Indeed, just a quick look at “Enter the Worm”’s new villain, Nicaraguan druglord Gaspar Calera, makes it clear that despite the episode’s more settled tone, Matador’s creators are in no way interested in sacrificing their shockingly over-the-top style. Calera’s introduction in the first few minutes comes by way of a series of nauseating close-ups of the man’s full-body burns being feasted upon by goldfish in what is apparently some obscure traditional remedy (hats off to the makeup team for putting together something so credible and so unapologetically disgusting at the same time).
Yet on the other hand, it seems after four episodes we finally have someone to sympathize with — and its not Tony Bravo. After Andrés Galán’s turn last week as the concerned father torn between business and family, it seems Alfred Molina is now carrying the weight of this show on his bulky shoulders. A glance at his warm, sincere eyes, his fatherly treatment of Galán, and one easily forgets that he wrapped up the last episode by discharging two rounds into a man’s head.
In fact, sitting beside the deformed, growling Calera in his beige linen-suit and pocket kerchief, Galán seems positively gentlemanly. And perhaps that’s what most endears us to him: Molina doesn’t ‘play’ the villain. He plays a pragmatic businessman with a soft side. And whether it was the writer’s intention or an inevitable product of pure acting chops, the show is more and more about him. Gabriel Luna’s Bravo, meanwhile, plays out as a two-dimensional plot device rather than a flesh-and-blood human being. And that’s just fine. The writers need to know what working for the show, and keep the focus there as much as possible.

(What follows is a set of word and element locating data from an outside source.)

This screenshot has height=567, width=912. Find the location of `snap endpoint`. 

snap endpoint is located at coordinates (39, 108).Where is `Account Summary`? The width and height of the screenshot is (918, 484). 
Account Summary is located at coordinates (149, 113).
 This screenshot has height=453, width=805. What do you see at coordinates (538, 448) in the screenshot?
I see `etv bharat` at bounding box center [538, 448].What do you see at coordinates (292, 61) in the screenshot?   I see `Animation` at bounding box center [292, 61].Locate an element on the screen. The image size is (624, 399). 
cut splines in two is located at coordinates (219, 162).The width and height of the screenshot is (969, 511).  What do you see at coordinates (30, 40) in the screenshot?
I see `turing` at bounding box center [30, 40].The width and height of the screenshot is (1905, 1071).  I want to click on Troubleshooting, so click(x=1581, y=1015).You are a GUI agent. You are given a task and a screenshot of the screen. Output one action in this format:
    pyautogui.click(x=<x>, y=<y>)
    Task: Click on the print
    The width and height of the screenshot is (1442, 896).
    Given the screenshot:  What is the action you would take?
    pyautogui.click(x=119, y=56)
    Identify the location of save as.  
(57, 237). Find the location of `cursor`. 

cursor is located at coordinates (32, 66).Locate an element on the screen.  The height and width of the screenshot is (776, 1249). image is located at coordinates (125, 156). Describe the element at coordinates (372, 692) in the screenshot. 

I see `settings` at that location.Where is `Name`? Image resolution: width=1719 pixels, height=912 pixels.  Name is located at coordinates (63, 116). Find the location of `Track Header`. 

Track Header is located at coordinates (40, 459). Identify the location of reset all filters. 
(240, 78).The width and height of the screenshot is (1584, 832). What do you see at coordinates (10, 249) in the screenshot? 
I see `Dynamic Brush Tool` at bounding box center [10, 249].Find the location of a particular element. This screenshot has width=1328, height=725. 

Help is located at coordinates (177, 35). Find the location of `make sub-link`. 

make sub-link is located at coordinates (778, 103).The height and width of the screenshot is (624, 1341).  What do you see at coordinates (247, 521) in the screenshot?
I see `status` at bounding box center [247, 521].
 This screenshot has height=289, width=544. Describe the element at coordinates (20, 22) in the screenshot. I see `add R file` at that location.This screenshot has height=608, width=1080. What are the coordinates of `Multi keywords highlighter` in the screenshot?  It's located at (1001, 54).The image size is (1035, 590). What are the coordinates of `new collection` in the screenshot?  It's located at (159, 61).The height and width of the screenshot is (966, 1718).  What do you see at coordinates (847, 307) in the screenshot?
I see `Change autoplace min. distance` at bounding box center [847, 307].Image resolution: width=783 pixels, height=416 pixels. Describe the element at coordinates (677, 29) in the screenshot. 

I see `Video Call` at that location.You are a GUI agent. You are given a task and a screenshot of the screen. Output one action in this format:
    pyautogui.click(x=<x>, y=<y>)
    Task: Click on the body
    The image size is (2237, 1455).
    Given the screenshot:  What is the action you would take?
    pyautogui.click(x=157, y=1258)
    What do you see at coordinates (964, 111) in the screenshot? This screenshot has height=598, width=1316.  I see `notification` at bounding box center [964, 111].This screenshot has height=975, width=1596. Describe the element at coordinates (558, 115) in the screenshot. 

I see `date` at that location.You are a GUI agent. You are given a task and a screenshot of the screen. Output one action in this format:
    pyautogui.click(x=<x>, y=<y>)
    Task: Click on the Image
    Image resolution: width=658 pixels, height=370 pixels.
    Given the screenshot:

As Matador comes of age, other characters are also beginning to step forth timidly out of the dramatic woodwork. The writers allow us a brief to glimpse behind the work persona of Bravo’s CIA contact Annie Mason and into the bedroom where we find her secretly sleeping with her boss, although behind closed doors, she seems to be the one calling the shots. Then there’s Senna Galán, who sheds her Mickey Mouse Club-femme fatale act long enough to give us a deeper window into her family life and tragic backstory.
Add to this increased attention to character a couple of new stylistic touches, including a classic Mission Impossible-style split-screen phone conversation, tasteful music choices, some impressive production design and a couple of soccer sequences that do a decent enough job keeping up the energy – and it seems Matador has more potential than it lets on. Let’s see if the Executive Producer Roberto Orci and the rest of the Matador team can continue juking, cutting and rolling their way through the season and take this show to truly unexpected places.